Work task 1 =
According to the obituary, in what year did Joe graduate from Oklahoma A. & M. College?
Work task 2 =
In the obituary, why did Joe and Florence move to Dover, N.H., after his retirement?
Work task 3 =
What minor domestic improvements does the obituary say Joe invented? List all of them.

BEGIN Source text

A talented artist and creative person in many other areas, he sculpted in clay, bronze, and granite, carved and printed multicolor woodblocks, and used his woodworking skills to build everything from tiny jewel boxes to intricate dollhouses to custom furniture. He was always inventing minor domestic improvements, including a hands-free door opener, a bird feeder squirrel deterrent, and a “better mouse trap” that he tried to patent. He was a bibliophile who collected and preserved all kinds of books, treasured his status as a proprietor of the Portsmouth Athenaeum, and spent the last several years finalizing his memoirs for publication.
Joe was born in McAlester, Okla., on Dec. 17, 1915, son of the Rev. James A.T. and Florence Youngblood Parks and brother of Mary Parks White. He was extremely proud of his Cherokee grandparents who had come to Indian Territory over the Trail of Tears. He graduated from Oklahoma A. & M. College (now Oklahoma State University) in 1939 with a bachelor’s degree in Public Administration.
While at A&M he began his lifelong work with computing machines. Joe moved to Washington, D.C., after his graduation and soon met his future wife, Florence Evans, whom he married in 1941. They were happily married for 58 years until her death in 1999.
Recruited by IBM as part of the Lend-Lease war effort, Joe received a commission from the Army shortly after Pearl Harbor. He served in the medical corps in England and France as a supply officer and was one of only a handful of headquarters soldiers to be awarded the Bronze Star. After the war, Joe began a career in public service, beginning with the Veterans’ Administration and culminating in his retirement as a Deputy Director at the Department of Health, Education, and Welfare. In addition to his government work, he was a managing director for RCA and a marketing director at Booz Allen Hamilton.
After his retirement, Joe and Florence moved to Dover, N.H. to be near their daughter, Kathryn and her family. Joe and Florence believed that service to one’s community was a basic responsibility and were engaged in their communities throughout their lives.
In Dover, Joe immediately became an active member of the First Parish Church of Dover, serving as both a deacon and a warden, offered his services to the city of Dover as a computer consultant, became active in the Republican Party, serving as Chairperson of the Strafford County Republicans, and was a corporator of Wentworth-Douglass Hospital.

END Source text
BEGIN Collected data

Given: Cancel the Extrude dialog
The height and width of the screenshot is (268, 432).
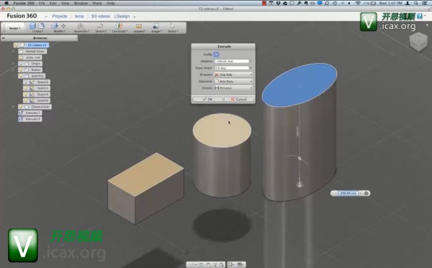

END Collected data

Problem solution 1 =
1939

Problem solution 2 =
They moved to Dover to be near their daughter, Kathryn, and her family.

Problem solution 3 =
- A hands-free door opener
- A bird feeder squirrel deterrent
- A "better mouse trap" that he tried to patent